- [WRITTEN REQUEST A] Transcribe the part of the version 0.1 comments that opens with the words containing "Comments on version" and closes with "will be discarded.".
** start GIVEN PASSAGE **
Comments on version 0.1
[ ¤623]
[ ¤624] (r_kumpf) What about this PEP is specific to CIM-XML? Why would the IndicationService care about the type of the listener destination?
[ ¤625] (venkat_puvvada) There is no reason for not supporting the other Listener destination types. I am not sure how best we can match these parameters for Email and SNMP handlers, so i decided not include support for them at this stage.
[ ¤626]
[ ¤627] (r_kumpf) Do indications continue to be retried for delivery after the associated CIM_IndicationSubscription and CIM_ListenerDestination instances are deleted?
[ ¤628] (venkat_puvvada) No, indications will be discarded.
[ ¤629]
[ ¤630] (r_kumpf) What is the rationale for persisting indications across cimserver restarts? When the cimserver is stopped, indications will cease to be generated. When it is restarted, the listener may receive stale indications and not receive more current ones for events that occurred while the cimserver was stopped. This could result in an administrator getting paged about a critical problem that was fixed months earlier.
[ ¤631] (venkat_puvvada) The reason for persistence of indications is client may not want loose any indications. Client must be intelligent enough to discard out of date indications by looking at timestamp of delivered indication.
[ ¤632]
[ ¤633] (r_kumpf) The traceFilePath is a poor choice for a directory to persist data needed for CIM Server operation. This directory is generally world writable.
[ ¤634] (venkat_puvvada) yes, i agree, this needs to be discussed.
[ ¤635]
[ ¤636] (r_kumpf) What are the contents and format of this file? How is compatibility protected on CIM Server upgrade?
[ ¤637] (venkat_puvvada) The file will have Handler , subscription and Indication(with content language list added to indication instance) instances in XML form. Indications are saved for each subscription under for each listener destination. It will be compatible with CIMServer upgradation.
** end GIVEN PASSAGE **
** start DATA TO PROCESS **
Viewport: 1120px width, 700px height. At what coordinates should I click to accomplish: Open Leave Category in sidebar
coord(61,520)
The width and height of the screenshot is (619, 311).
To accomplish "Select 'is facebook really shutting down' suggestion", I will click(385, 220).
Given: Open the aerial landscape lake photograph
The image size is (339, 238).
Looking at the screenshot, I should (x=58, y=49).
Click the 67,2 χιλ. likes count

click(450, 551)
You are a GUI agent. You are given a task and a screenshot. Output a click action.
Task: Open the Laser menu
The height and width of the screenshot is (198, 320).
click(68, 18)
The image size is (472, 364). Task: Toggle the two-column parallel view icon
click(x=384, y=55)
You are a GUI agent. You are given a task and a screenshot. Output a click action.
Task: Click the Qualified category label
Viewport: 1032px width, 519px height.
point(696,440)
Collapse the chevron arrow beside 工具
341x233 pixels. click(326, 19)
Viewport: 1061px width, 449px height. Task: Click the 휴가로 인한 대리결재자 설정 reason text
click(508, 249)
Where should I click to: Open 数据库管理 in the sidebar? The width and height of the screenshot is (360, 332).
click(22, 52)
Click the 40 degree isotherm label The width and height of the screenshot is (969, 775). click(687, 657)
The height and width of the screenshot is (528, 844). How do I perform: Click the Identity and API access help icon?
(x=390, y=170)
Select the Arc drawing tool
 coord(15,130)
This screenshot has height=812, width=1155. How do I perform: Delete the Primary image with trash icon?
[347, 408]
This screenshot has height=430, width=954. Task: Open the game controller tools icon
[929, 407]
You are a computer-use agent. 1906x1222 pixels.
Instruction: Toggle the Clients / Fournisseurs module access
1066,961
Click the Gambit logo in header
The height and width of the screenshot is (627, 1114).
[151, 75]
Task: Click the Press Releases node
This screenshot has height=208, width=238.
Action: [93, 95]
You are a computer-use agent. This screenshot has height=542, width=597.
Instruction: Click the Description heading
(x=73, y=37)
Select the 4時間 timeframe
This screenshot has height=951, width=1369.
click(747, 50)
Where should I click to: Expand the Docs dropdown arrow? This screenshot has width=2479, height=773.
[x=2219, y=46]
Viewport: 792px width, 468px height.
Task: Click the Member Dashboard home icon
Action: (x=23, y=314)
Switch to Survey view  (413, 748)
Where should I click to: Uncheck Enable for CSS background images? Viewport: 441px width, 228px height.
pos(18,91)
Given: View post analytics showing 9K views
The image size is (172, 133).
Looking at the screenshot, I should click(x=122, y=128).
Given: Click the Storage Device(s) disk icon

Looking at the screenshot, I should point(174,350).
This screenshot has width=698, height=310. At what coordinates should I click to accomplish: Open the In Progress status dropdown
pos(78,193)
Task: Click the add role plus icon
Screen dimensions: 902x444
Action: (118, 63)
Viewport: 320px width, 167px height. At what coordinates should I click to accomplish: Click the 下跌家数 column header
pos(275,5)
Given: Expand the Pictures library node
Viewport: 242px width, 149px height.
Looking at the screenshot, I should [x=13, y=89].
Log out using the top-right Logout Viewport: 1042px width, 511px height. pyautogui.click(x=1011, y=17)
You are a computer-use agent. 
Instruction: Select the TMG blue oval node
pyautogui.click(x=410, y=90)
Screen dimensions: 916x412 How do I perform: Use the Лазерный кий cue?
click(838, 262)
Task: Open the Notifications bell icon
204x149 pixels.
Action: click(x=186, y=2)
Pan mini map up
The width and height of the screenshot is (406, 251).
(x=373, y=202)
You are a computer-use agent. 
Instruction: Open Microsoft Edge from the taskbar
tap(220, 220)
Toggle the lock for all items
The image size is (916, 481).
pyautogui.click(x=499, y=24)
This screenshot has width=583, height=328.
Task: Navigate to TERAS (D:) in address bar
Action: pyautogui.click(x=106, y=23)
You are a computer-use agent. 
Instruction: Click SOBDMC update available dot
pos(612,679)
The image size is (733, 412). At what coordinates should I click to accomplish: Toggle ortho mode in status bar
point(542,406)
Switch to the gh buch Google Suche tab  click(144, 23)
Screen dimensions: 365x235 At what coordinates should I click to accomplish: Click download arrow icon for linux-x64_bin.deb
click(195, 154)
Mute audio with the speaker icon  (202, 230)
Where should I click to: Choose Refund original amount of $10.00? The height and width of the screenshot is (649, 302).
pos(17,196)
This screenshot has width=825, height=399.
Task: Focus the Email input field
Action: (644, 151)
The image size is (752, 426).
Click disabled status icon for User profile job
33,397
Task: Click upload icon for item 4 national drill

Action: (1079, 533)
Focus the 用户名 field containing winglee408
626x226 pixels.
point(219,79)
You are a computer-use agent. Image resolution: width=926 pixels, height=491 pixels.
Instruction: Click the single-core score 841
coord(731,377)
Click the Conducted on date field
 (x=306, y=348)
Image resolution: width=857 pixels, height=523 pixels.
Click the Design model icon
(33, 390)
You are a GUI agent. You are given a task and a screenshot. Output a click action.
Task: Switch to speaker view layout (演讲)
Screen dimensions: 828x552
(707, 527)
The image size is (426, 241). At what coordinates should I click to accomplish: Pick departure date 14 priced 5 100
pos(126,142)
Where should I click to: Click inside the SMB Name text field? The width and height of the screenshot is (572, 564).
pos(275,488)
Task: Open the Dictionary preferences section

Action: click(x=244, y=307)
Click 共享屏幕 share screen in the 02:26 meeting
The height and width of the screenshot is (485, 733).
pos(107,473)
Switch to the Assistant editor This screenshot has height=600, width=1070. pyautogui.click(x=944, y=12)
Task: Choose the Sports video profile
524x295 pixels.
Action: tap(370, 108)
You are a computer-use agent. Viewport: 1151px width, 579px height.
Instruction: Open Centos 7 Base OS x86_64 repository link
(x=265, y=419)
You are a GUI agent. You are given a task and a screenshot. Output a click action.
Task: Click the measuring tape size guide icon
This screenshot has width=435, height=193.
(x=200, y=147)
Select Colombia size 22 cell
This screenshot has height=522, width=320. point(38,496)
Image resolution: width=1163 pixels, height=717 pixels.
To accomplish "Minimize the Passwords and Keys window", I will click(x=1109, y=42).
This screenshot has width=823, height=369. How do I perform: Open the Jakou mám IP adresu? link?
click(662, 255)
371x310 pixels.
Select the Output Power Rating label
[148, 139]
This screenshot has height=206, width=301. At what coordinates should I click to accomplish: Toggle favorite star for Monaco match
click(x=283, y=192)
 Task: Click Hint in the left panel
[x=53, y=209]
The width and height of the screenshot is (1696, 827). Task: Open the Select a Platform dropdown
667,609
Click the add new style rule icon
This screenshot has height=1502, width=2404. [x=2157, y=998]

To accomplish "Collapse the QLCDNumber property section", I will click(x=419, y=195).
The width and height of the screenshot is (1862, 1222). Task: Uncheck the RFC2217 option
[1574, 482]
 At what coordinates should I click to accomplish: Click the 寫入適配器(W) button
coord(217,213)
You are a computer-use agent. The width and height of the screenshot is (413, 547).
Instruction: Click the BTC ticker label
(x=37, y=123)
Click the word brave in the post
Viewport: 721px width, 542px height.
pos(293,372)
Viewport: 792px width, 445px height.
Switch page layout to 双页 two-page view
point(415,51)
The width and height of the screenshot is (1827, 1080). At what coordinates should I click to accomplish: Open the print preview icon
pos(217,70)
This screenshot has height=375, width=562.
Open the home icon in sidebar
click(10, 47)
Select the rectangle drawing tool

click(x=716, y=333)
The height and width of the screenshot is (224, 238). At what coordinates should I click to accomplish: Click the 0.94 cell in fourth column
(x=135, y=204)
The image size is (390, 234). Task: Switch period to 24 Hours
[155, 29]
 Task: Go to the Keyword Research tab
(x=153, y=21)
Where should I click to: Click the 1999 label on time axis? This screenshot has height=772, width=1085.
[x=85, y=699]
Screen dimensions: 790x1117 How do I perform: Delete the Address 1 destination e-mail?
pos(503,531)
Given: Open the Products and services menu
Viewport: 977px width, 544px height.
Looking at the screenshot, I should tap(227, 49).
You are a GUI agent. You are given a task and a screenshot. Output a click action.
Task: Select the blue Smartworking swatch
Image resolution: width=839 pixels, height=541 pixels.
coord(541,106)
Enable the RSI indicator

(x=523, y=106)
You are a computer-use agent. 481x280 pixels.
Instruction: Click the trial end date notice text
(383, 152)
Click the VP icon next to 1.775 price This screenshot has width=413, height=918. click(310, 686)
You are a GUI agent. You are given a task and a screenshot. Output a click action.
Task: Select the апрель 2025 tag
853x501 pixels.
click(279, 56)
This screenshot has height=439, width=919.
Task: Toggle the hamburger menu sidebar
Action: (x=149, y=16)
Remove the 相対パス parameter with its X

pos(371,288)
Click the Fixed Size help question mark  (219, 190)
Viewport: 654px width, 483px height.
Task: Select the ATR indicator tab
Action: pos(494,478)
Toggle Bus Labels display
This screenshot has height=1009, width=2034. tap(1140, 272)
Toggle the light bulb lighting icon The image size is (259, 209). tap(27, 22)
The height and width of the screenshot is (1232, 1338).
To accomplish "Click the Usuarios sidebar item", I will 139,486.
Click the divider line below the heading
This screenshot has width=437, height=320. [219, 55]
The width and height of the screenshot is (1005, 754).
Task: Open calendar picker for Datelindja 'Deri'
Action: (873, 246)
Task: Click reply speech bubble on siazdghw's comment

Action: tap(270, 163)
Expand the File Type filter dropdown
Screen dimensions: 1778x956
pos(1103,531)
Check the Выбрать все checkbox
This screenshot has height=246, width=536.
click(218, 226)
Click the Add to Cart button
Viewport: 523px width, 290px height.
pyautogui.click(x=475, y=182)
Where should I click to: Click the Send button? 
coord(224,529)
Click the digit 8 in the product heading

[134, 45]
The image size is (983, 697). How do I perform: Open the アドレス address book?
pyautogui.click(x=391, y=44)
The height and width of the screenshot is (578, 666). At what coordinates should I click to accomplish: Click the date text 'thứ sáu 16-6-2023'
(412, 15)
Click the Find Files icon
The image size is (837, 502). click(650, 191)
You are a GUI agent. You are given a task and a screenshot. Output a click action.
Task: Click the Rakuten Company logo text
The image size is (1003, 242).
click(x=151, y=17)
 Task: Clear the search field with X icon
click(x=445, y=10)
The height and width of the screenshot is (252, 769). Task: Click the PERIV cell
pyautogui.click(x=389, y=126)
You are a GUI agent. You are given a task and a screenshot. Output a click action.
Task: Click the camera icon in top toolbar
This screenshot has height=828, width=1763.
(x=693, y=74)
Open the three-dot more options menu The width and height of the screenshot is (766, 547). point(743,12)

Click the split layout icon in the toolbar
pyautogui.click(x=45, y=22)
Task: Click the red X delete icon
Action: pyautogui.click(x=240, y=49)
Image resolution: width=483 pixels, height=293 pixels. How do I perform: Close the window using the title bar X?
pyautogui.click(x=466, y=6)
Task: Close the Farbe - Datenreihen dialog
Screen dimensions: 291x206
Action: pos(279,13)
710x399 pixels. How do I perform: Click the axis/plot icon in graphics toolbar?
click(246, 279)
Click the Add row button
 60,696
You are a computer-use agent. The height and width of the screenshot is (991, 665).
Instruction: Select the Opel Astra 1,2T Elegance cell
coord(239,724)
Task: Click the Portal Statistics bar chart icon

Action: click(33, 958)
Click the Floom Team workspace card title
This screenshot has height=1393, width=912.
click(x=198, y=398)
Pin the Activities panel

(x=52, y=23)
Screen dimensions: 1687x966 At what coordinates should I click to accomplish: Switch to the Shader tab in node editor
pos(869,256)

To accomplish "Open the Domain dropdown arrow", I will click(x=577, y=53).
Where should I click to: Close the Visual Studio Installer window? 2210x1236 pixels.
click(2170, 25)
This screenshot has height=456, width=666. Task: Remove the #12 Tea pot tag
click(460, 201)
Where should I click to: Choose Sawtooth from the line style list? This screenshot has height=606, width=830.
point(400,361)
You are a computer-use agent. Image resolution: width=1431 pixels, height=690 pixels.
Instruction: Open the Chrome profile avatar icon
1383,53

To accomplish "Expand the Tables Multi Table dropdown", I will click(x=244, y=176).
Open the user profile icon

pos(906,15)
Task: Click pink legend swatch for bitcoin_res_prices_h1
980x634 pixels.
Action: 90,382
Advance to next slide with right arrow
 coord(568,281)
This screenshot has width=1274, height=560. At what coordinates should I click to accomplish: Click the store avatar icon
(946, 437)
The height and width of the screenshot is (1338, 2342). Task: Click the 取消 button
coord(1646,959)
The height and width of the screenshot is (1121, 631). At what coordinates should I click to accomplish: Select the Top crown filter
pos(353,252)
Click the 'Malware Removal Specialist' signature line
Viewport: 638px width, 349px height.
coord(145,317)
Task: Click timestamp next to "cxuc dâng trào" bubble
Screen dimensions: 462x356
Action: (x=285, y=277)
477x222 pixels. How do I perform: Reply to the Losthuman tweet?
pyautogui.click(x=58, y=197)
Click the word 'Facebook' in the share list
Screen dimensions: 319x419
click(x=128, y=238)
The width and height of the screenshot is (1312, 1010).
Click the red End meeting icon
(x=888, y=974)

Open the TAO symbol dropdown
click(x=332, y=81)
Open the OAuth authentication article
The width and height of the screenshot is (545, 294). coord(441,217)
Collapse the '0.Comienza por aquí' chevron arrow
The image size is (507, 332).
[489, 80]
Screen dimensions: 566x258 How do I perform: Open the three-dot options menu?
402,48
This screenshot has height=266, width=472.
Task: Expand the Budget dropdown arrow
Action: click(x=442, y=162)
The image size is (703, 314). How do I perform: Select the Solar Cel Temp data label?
** end DATA TO PROCESS **
- [WRITTEN REQUEST B] Format the rows as a numbered list, starting with the line containing "Click the Fixed" and ending with the line containing "This screenshot has height=1009, width=2034.", both included, and leave out any blank lines.

- [FINISHED ANSWER A]
Comments on version 0.1
[ ¤623]
[ ¤624] (r_kumpf) What about this PEP is specific to CIM-XML? Why would the IndicationService care about the type of the listener destination?
[ ¤625] (venkat_puvvada) There is no reason for not supporting the other Listener destination types. I am not sure how best we can match these parameters for Email and SNMP handlers, so i decided not include support for them at this stage.
[ ¤626]
[ ¤627] (r_kumpf) Do indications continue to be retried for delivery after the associated CIM_IndicationSubscription and CIM_ListenerDestination instances are deleted?
[ ¤628] (venkat_puvvada) No, indications will be discarded.

- [FINISHED ANSWER B]
1. Click the Fixed Size help question mark  (219, 190)
2. Viewport: 654px width, 483px height.
3. Task: Select the ATR indicator tab
4. Action: pos(494,478)
5. Toggle Bus Labels display
6. This screenshot has height=1009, width=2034. tap(1140, 272)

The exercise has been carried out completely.